The etiologic spectrum of FUO includes feline idiopathic cystitis (FIC), urethral plugs composed of matrix and crystalline debris (most commonly struvite or calcium oxalate), urolithiasis, urethral spasm, neoplasia, and strictures [1, 2]. FIC is considered the most common underlying cause, accounting for approximately 55–70% of cases, with urethral plugs contributing an additional 20–30% [1, 3]. The pathophysiology of FIC involves disruption of the glycosaminoglycan (GAG) layer of the bladder urothelium, increased urothelial permeability, and neurogenic inflammation driven by substance P and other sensory neuropeptides [18]. Stress is a well-recognized precipitating factor, as evidenced by studies documenting increased incidence of FUO during periods of environmental change, including the COVID-19 pandemic [5, 6, 7]. Kerley et al. reported a 30% increase in presumed idiopathic urethral obstruction during the pandemic year compared to a prepandemic year, though the relative proportion of feline emergency cases remained stable, suggesting the increase reflected a higher total emergency caseload [5]. Jackson et al. found no statistically significant association between movement restrictions and FIC or UO incidence in Queensland, Australia, highlighting the multifactorial nature of environmental stress [6].
The biochemical consequences of complete urethral obstruction develop rapidly. Within 24 to 48 hours of anuria, azotemia (elevated urea and creatinine) becomes apparent, and symmetric dimethylarginine (SDMA) rises in strong correlation with creatinine, urea, and potassium levels [4]. Hyperkalemia represents the most immediately life-threatening electrolyte disturbance.
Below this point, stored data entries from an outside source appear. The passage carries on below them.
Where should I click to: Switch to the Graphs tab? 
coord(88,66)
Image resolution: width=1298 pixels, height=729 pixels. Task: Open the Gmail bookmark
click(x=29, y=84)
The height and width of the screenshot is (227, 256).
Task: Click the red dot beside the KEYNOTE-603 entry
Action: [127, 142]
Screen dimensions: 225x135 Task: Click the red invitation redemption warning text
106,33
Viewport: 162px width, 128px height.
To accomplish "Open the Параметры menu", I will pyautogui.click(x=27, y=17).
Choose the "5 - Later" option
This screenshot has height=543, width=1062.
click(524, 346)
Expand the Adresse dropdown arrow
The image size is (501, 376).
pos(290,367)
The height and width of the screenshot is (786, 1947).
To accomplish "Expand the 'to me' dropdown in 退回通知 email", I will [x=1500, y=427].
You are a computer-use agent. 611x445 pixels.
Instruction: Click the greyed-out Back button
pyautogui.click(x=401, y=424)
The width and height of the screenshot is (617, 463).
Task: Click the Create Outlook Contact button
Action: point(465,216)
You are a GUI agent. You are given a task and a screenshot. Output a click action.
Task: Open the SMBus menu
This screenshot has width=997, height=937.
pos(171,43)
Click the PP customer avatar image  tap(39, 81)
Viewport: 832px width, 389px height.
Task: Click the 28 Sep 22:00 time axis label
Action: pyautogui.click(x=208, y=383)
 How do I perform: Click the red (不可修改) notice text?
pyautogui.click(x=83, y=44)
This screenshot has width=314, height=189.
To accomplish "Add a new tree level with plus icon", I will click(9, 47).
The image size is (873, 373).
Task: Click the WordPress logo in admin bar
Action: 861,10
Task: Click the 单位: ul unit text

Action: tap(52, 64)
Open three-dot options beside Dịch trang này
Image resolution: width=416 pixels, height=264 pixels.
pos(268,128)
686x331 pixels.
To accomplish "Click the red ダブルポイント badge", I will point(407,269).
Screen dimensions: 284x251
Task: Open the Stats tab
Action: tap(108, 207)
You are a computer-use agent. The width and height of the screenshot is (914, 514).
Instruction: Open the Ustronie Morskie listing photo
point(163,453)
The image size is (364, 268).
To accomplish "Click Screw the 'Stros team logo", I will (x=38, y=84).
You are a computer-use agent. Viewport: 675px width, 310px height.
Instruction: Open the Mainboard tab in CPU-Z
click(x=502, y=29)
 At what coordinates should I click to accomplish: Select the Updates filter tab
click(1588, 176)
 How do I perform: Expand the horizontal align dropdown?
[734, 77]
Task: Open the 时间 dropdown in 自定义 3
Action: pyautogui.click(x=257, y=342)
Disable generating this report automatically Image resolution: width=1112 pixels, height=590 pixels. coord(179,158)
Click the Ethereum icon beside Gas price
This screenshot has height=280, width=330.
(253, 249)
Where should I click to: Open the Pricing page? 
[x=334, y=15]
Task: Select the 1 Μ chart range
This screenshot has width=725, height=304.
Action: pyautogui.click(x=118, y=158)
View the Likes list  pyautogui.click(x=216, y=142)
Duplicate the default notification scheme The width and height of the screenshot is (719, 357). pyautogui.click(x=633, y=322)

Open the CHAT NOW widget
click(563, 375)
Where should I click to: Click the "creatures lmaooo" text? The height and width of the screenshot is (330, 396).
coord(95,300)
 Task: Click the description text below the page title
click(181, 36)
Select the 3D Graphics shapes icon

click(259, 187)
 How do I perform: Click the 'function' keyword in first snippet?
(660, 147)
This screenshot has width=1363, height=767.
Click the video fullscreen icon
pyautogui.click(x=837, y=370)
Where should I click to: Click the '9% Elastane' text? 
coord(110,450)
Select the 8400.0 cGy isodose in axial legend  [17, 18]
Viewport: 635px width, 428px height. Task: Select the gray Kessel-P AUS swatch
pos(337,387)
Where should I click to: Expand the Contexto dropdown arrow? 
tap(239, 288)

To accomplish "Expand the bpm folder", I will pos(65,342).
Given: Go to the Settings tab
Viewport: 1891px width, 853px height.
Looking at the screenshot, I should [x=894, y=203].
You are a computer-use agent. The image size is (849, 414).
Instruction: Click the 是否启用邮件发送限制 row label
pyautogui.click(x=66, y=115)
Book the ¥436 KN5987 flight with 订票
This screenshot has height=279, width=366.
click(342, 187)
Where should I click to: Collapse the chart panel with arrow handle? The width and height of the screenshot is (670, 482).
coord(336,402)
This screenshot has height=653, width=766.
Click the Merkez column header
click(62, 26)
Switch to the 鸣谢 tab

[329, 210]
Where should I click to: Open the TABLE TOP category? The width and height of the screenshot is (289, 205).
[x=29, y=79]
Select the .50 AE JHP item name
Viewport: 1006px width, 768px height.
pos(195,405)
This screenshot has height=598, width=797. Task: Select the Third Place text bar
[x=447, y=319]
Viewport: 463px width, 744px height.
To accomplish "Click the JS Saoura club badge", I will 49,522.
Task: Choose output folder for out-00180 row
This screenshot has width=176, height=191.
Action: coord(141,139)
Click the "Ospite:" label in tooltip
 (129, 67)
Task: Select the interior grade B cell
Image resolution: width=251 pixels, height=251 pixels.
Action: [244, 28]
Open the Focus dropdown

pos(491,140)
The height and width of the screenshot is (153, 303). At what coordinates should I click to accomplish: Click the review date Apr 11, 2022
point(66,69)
Potassium accumulation in the extracellular fluid reduces the resting membrane potential of cardiomyocytes, leading to characteristic electrocardiographic changes (bradycardia, peaked T waves, widening of the QRS complex, and ultimately ventricular fibrillation or asystole) [3, 2]. Metabolic acidosis results from the retention of organic acids (uraemic acidosis) and impaired renal excretion of hydrogen ions, further exacerbating hyperkalemia by promoting intracellular-to-extracellular potassium shifts.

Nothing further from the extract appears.